HOW TO COMPLETE THIS TASK ▸
The entries below are to be returned as written, with all pictures dropped.

Screenshot grounding data
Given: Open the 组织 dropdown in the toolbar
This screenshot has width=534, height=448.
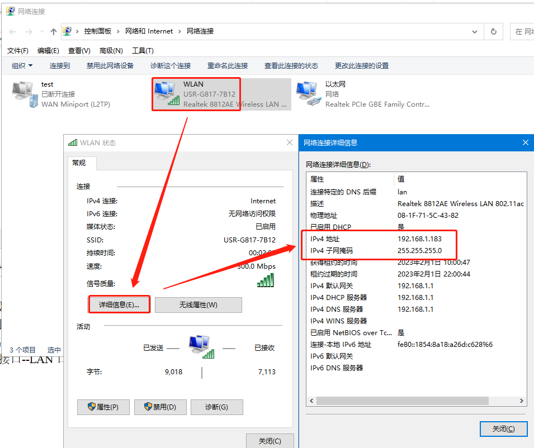Looking at the screenshot, I should (x=22, y=65).
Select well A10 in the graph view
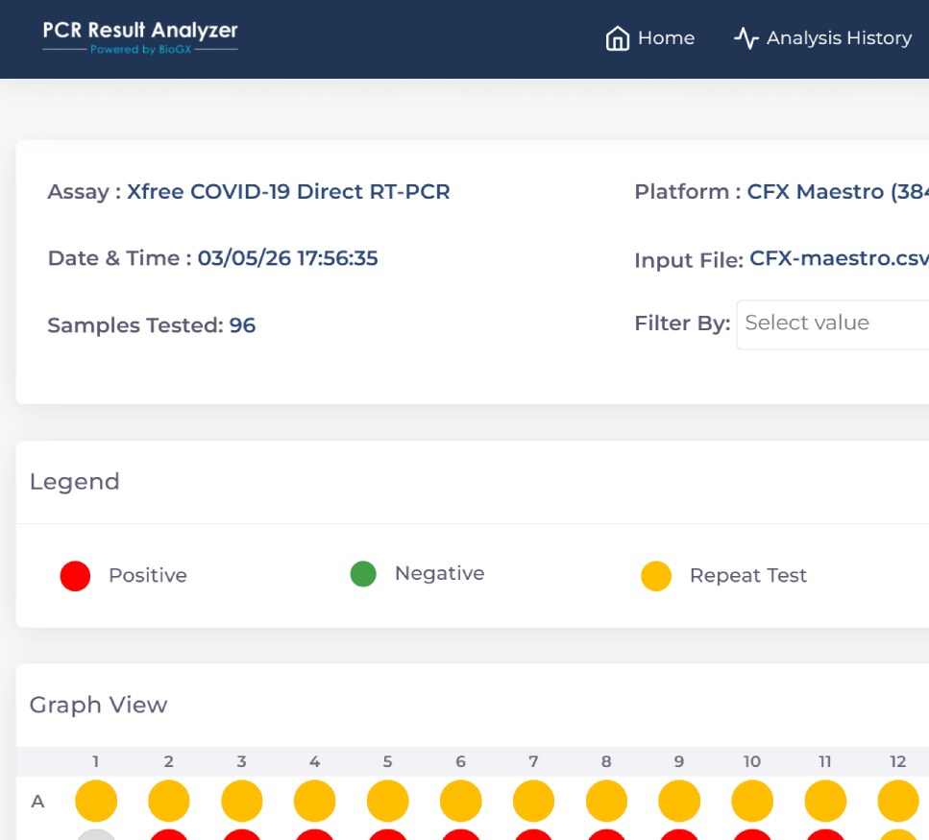Image resolution: width=929 pixels, height=840 pixels. (752, 801)
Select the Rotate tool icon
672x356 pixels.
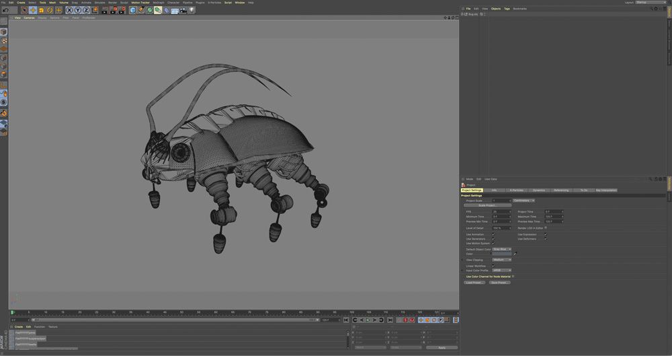coord(50,10)
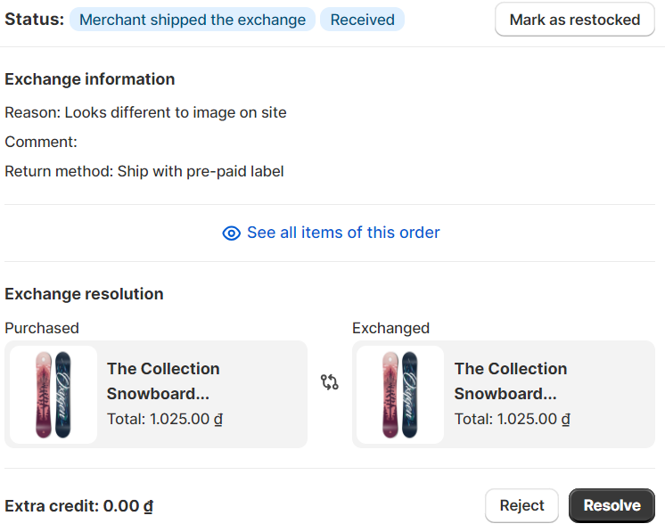The width and height of the screenshot is (665, 532).
Task: Click the purchased Collection Snowboard title
Action: coord(163,381)
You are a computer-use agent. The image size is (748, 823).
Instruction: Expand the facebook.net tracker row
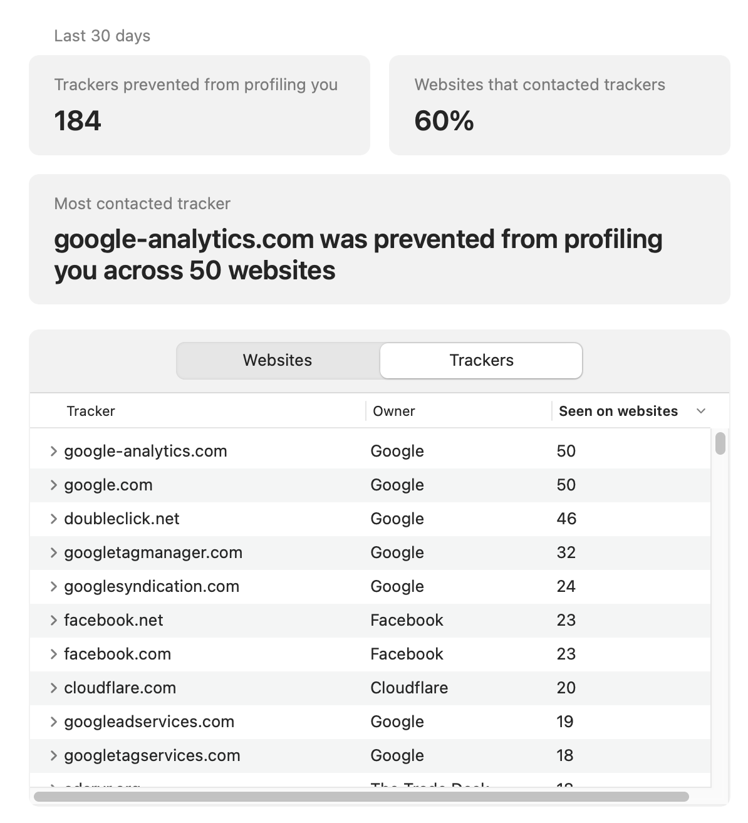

ANSWER SECTION ▸
Given: Open the 组织 dropdown in the toolbar
This screenshot has width=534, height=448.
Looking at the screenshot, I should (x=22, y=65).
Select well A10 in the graph view
Image resolution: width=929 pixels, height=840 pixels. (752, 801)
Select the Rotate tool icon
672x356 pixels.
coord(50,10)
The width and height of the screenshot is (665, 532).
Task: Click the purchased Collection Snowboard title
Action: coord(163,381)
You are a computer-use agent. The image size is (748, 823).
Instruction: Expand the facebook.net tracker row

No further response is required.